Carl Hiaasen – Basket Case

The call came from a pay phone outside a Denny’s in Coral Springs, which makes it worthless as a clue. Of course I’d hoped that the number would trace back to Jimmy’s widow, but no such luck. I’ve been curious about what Cleo’s up to, besides dodging my phone calls and blowing her record producer and meeting with her dead husband’s ex-bandmates. So I figured what the hell, let’s send young Evan to her condo to scope out the domestic situation. The deli bags would get him past the doorman, but then he’d be on his own. Evan said that’s cool, he’d know how to play it out.

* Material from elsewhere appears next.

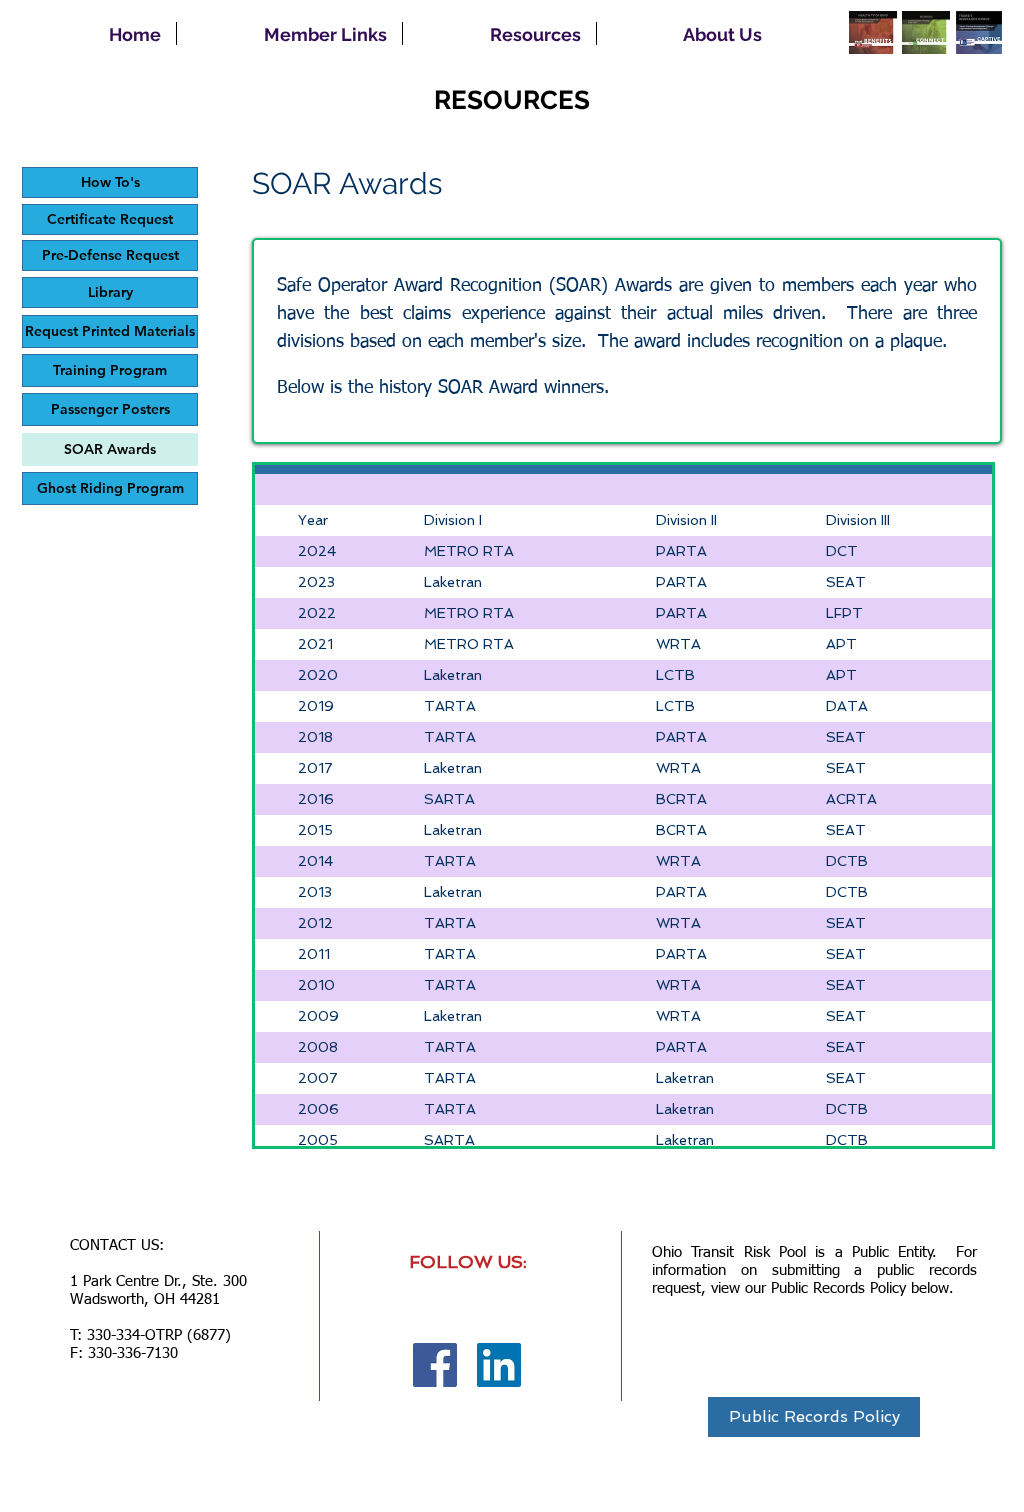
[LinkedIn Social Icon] (499, 1365)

Perhaps I should have let on that Cleo might be a cold-blooded murderess, but there seemed no point in making him more excited than he already was.

Not ten minutes after Emma hangs up, Evan calls from ground zero.

“Yeah, uh, this is Chuck.”

We’d worked out a rough script in advance. Evan picked the name “Chuck” because he thought it fit a delivery guy.

“This run to Palmero Towers,” he’s saying, “you sure it was for 16-G?”

“Hi, Evan. Everything okay?”

“Well, check it again, wouldya,” he goes on, ‘”cause the lady says she didn’t call for no subs.”

“Cleo’s home?”

“Yeah.”

“Excellent. She alone?”

“Nope.”

“Here’s what you do,” I tell him. “Tell her your boss is checking on the order and he’ll call you right back. I’ll wait about five minutes, that ought to be long enough.”

“Absolutely.”

“Hang out. Be cool. Don’t ask too many questions. But try to remember everything you see and hear.”

“Hey, ma’am,” I hear Evan saying to Cleo on the other end. “My boss says he’ll check on this and call me back. What’s the number here?”

“Five-five-five”—Cleo, impatiently in the background—”one-six-two-three. What’s the problem—did you tell him we didn’t order anything? Is that Lester? Let me talk to him—”

“I’m really sorry, ma’am,” Evan says, smoothly cutting her off. Then, to me: “Boss, the number’s 555-1623. That’s right, apartment 16-G, but it ain’t her order.”

“You’re a natural,” I tell him.

Six minutes later I’m dialing Cleo’s number.

“Chuck here,” Evan answers.

“Still cool?”

“Yep.” Keeping his voice low. “She got a long-distance call on another line.”

“When she gets off, tell her they screwed up. Tell her the order was supposed to be delivered to 16-G instead.”

“But now she wants to keep it.”

“What?”

“Yeah, she got a whiff of the meatball sub and it made her hungry. What do I do, man? She gave me a fifty.”

“Hell, give her the food.”

“Sure?”

“Evan, what would a real deli boy do?”

“Guess you’re right.”

“And don’t forget to ask for an autograph.”

“Done,” he says.

“Fantastic.”

Some things they don’t teach in journalism school.

Emma’s on her way over, and I’m thinking about the last time I slept with a woman. It was the last Friday in March, five months ago, though it seems longer. Karen from the county morgue. She works for my friend Pete, one of the medical examiners. Lovely Karen Penski; we went out four or five times. She was straw blond and nearly as tall as I am—a serious long-distance runner. Age thirty-six, the same as Marilyn Monroe when she died. Also: Bob Marley. Karen couldn’t have cared less. She took no stock in fate, karma or black irony. Every morning she saw death on a slab; to her it was just work product.

We met over the phone when I called the morgue for cause-of-death on a Florida state senator named Billie Hubert, whose obituary I was composing. A famous yellow-dog Democrat, Billie had exited this mortal realm at the same age (seventy) and in the same manner as Nelson Rockefeller, a famous moderate Republican—that is to say, porking a woman who was not his legal spouse. And, like Rockefeller’s lover, Billie Hubert’s companion hastily had attempted to re-dress him post mortem, with comical results. The owner of the motel, not unacquainted with the local vice patrol, offered no theories as to how the dead man in Room 17 had gotten his left shoe on his right foot, and vice versa.

The news story, carrying Griffin’s byline, was plenty tawdry enough to make the front page. My chore was the day-after obit, which was to be mildly worded and played solemnly inside the newspaper. The only reporting left was to nail down the medical reason for Senator Billie Hubert’s demise, which the autopsy revealed as an aortic aneurism. This fact came from the lovely Karen, who was also kind enough to mention that Billie’s right arm bore the explicit scarlet image of a horned vixen riding a pitchfork—a magnificent detail I could not in good conscience omit from the obituary. That, and the squalid setting in which the senator passed on, somewhat diminished his standing with the Christian Coalition, whose members conveyed their disappointment in him (and in the Union-Register) via multiple mass e-mailings.